== Input data
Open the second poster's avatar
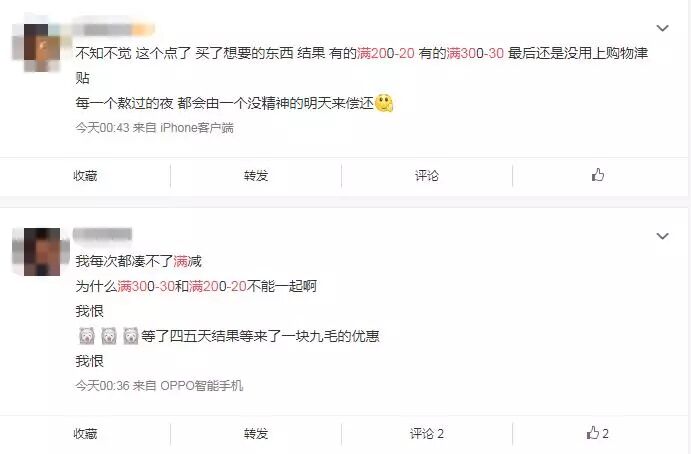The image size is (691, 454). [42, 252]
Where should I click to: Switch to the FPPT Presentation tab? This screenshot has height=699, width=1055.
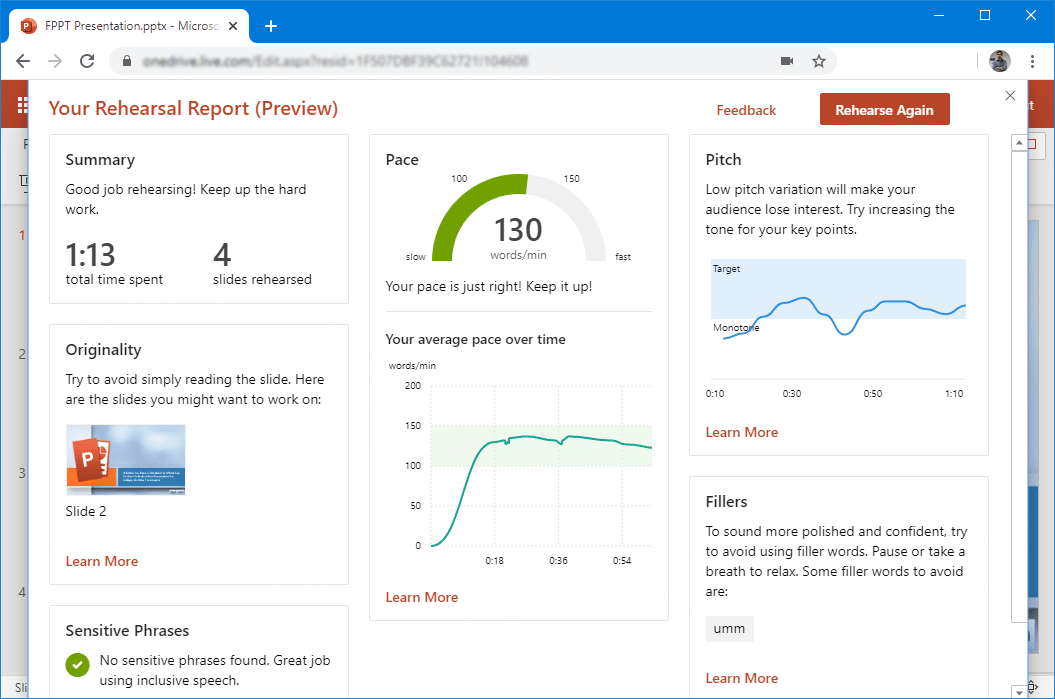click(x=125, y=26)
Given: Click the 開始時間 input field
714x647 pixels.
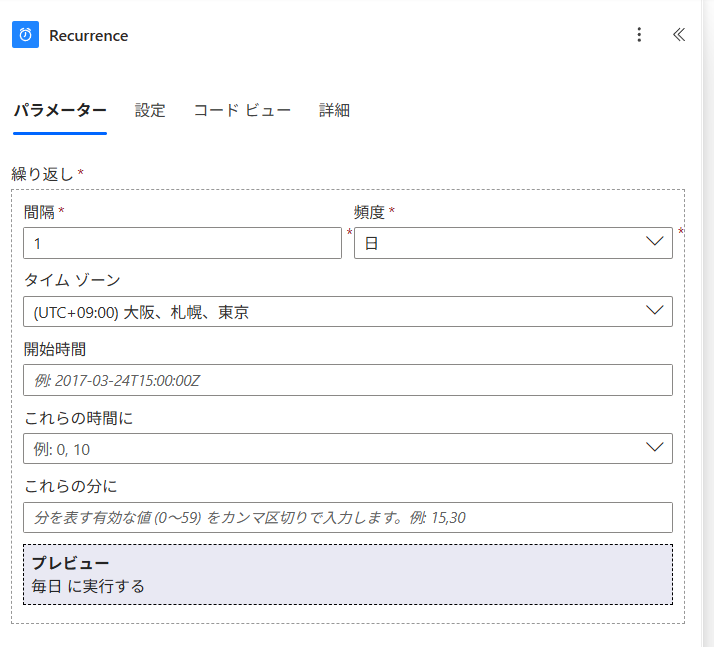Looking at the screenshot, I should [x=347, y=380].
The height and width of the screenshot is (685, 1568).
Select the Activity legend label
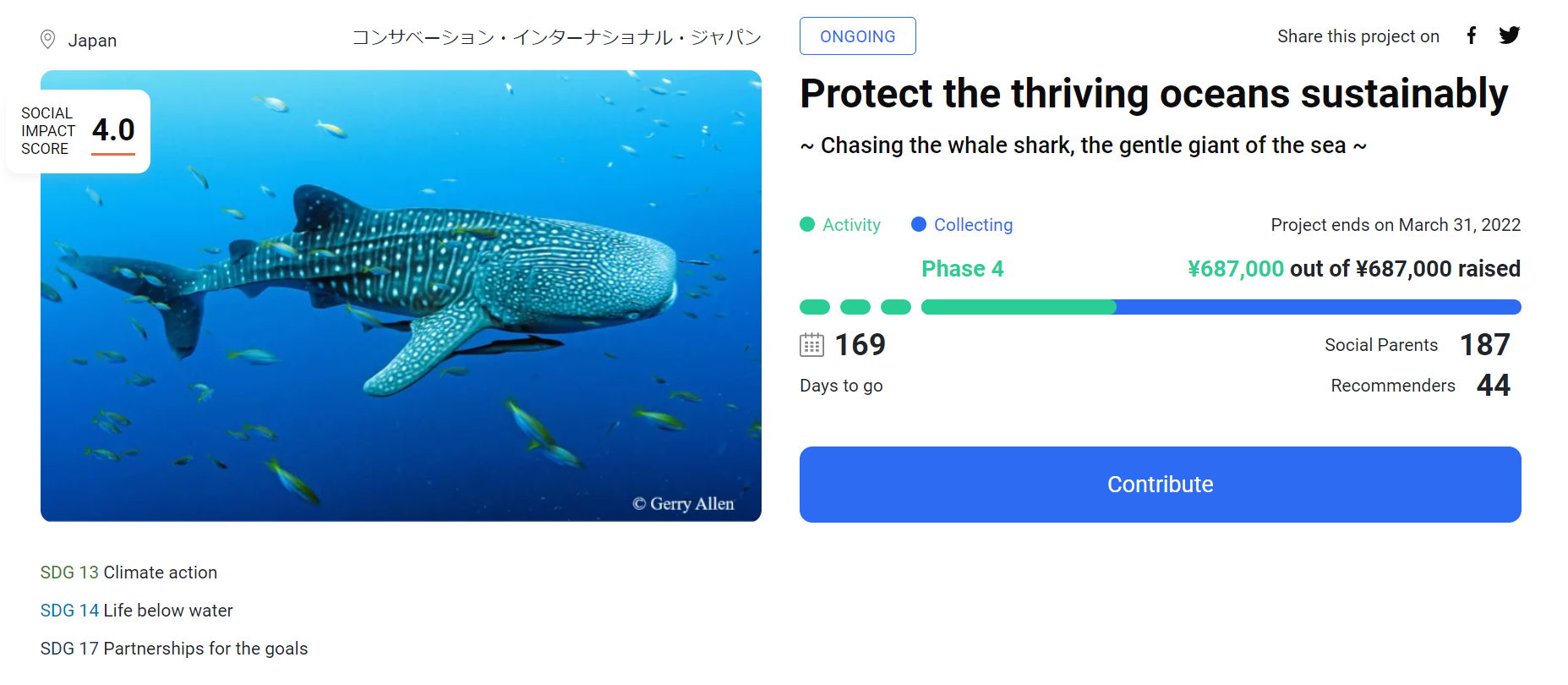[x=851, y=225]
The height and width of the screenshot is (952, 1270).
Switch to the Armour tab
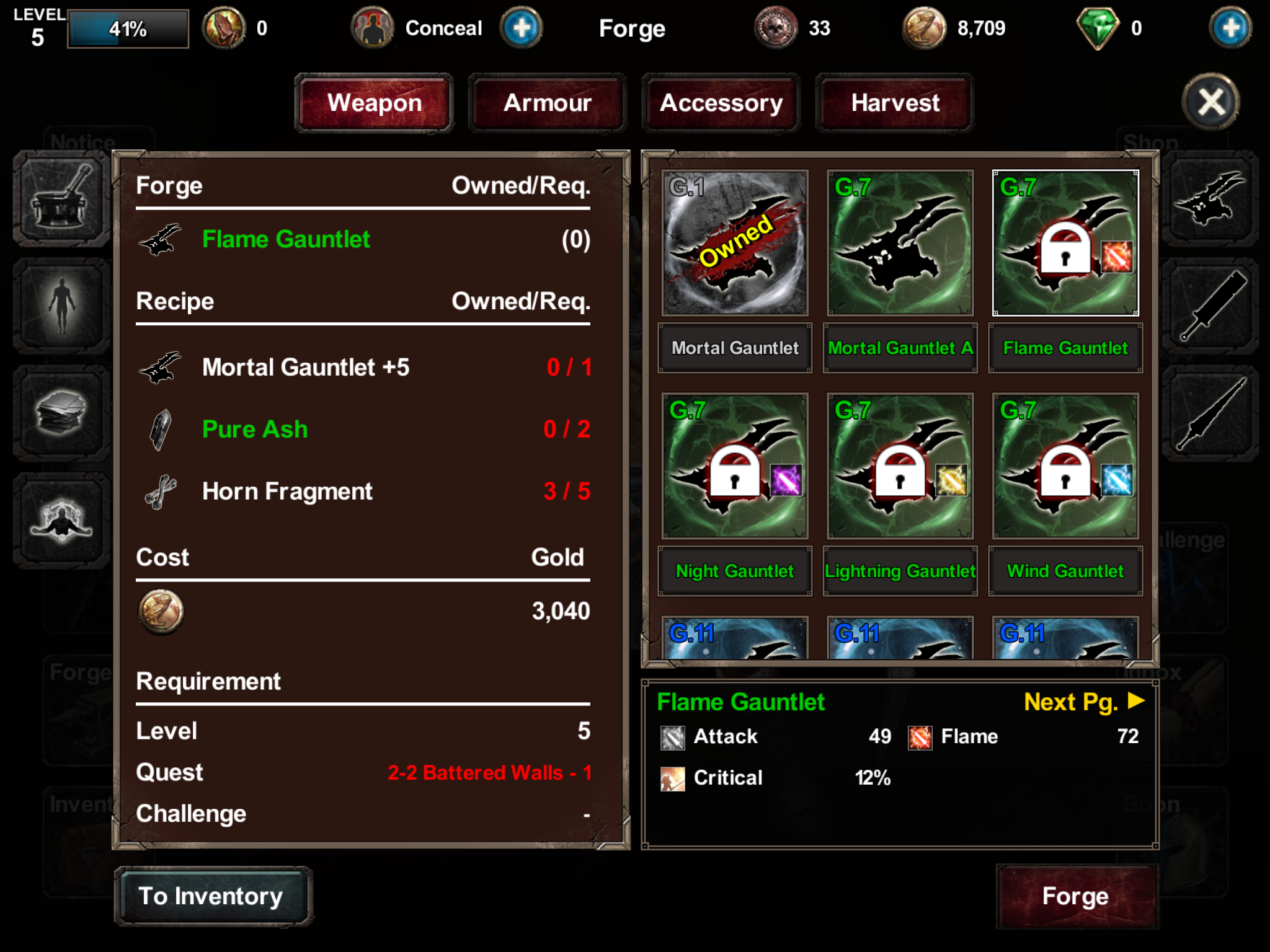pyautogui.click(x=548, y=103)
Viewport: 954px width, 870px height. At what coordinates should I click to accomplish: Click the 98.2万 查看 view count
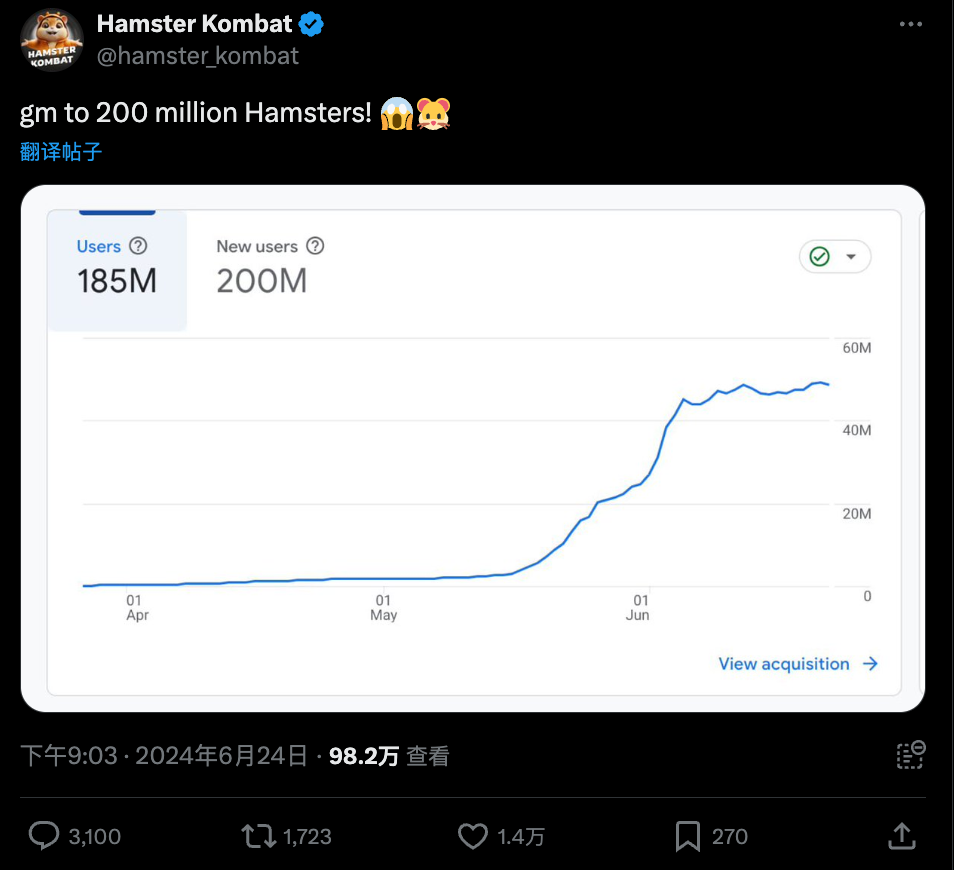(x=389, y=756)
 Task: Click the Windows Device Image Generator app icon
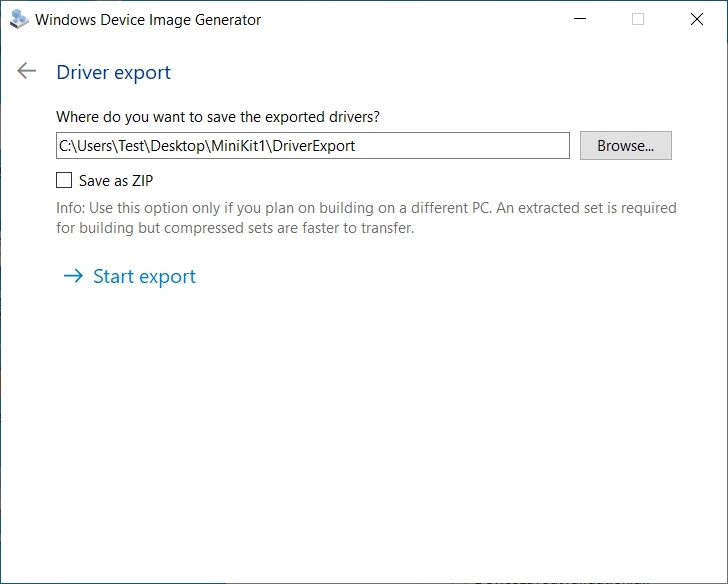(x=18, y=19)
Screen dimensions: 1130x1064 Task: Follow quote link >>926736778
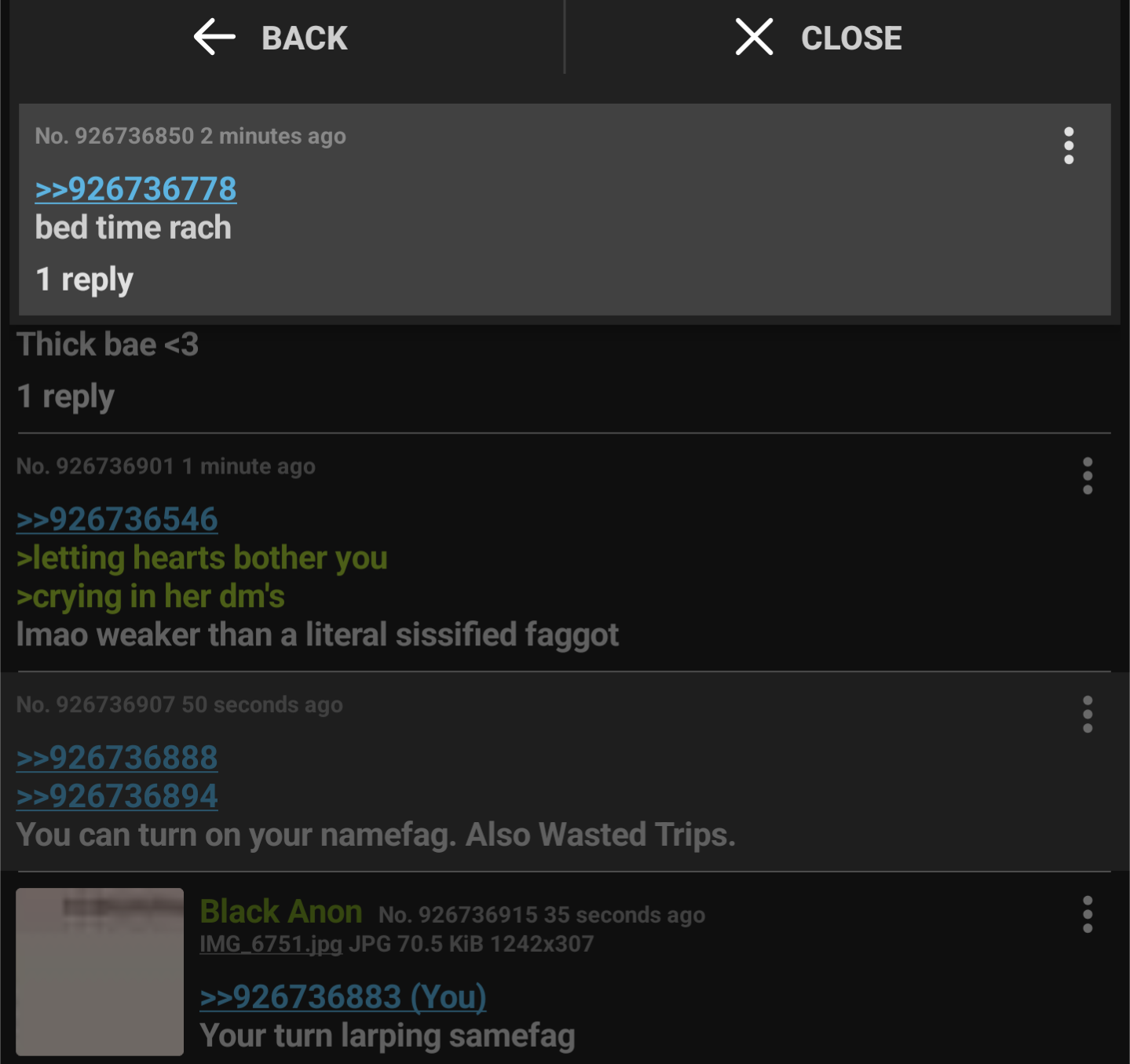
====
_Your instructions_. Your copy should hold only the lines running from the one that contains "The height and width of the screenshot is (685, 1568)." through the final line of the data; transcribe them exactly, both ends included, and leave pictures out.

_Response to this task_.
The height and width of the screenshot is (685, 1568).
Select the Activity legend label
[x=851, y=225]
The height and width of the screenshot is (952, 1270).
Switch to the Armour tab
pyautogui.click(x=548, y=103)
Viewport: 954px width, 870px height. At what coordinates should I click to accomplish: Click the 98.2万 查看 view count
(x=389, y=756)
 Task: Click the Windows Device Image Generator app icon
(x=18, y=19)
Screen dimensions: 1130x1064 Task: Follow quote link >>926736778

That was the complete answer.